The cattle grid is one of a group of paintings based on the sparse features of a desolate landscape. Large sheets of galvanised iron mark the position of the cattle grid, the only sign of human habitation of the area.
In many of Molvig’s other works, the sun is a powerful and complex symbol, but here the radiating disc is a straightforward representation of the bright and intense heat of the Australian landscape.
Jon Molvig was born in Newcastle, Australia, in 1923. After serving in New Guinea and the Philippines during World War Two, Molvig studied art for three years in Sydney, then went on to travel throughout Europe, where he encountered the German and Norwegian expressionists who would significantly influence his work.
From 1955 until his death in 1970, Molvig was based in Brisbane. A complex man, his career was characterised by radical shifts in style. Molvig was also known for his highly considered exploration of technique and the power of his symbolism.

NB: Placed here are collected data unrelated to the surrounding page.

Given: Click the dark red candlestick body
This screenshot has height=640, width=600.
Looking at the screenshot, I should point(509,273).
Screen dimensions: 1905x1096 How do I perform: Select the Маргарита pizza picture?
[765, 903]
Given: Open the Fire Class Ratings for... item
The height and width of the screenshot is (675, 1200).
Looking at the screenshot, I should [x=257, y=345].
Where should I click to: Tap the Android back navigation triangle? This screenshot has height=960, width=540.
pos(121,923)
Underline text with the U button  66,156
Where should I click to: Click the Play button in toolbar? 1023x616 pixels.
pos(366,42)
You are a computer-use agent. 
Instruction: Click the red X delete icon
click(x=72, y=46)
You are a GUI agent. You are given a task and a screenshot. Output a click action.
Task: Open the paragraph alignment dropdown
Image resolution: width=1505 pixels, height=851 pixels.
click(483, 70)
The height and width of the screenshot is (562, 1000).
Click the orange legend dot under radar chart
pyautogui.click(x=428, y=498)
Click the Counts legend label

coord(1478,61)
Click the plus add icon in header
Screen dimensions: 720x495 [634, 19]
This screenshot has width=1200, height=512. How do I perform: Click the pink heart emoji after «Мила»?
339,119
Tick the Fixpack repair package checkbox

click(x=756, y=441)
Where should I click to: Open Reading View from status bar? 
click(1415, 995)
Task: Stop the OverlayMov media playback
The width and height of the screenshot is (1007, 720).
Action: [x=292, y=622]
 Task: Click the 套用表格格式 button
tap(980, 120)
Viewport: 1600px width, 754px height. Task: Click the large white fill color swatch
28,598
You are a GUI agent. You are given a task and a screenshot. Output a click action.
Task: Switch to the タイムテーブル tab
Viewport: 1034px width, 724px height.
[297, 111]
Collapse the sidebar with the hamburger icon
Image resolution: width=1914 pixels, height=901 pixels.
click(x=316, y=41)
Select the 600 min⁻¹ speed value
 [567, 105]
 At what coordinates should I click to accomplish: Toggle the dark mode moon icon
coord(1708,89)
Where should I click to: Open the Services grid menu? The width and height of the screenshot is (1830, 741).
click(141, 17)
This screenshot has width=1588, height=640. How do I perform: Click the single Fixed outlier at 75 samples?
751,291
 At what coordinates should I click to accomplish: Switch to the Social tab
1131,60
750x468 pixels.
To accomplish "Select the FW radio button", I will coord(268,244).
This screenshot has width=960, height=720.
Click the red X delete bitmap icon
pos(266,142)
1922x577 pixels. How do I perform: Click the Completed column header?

It’s a matter of inventing symbols for what you want to say and putting the symbols down in paint . . . I believe that for every subject you tackle you must invent a new set of symbols and sometimes a new technique to say what you want to say.1 — Jon Molvig
1 Jon Molvig Interviewed by Hazel de Berg in the Hazel de Berg Collection [sound recording], Hazel de Berg Collection, National Library of Australia, Canberra; DeB 15, June 1961, <http://nla.gov.au/nla.obj-214255022>, accessed July 2019.
1. Discuss the composition of The cattle grid. Consider several elements — symmetry, movement and the placement of the horizon line.
1. Research examples of the sun in art. Compare at least two different representations of the sun and consider symbolic meaning and cultural context.
2. Experiment with the application of paint, composition, form and colour to create a symbolic landscape. Write an artist statement that explains your intended meaning through your choice of symbols, colours, shapes and textures.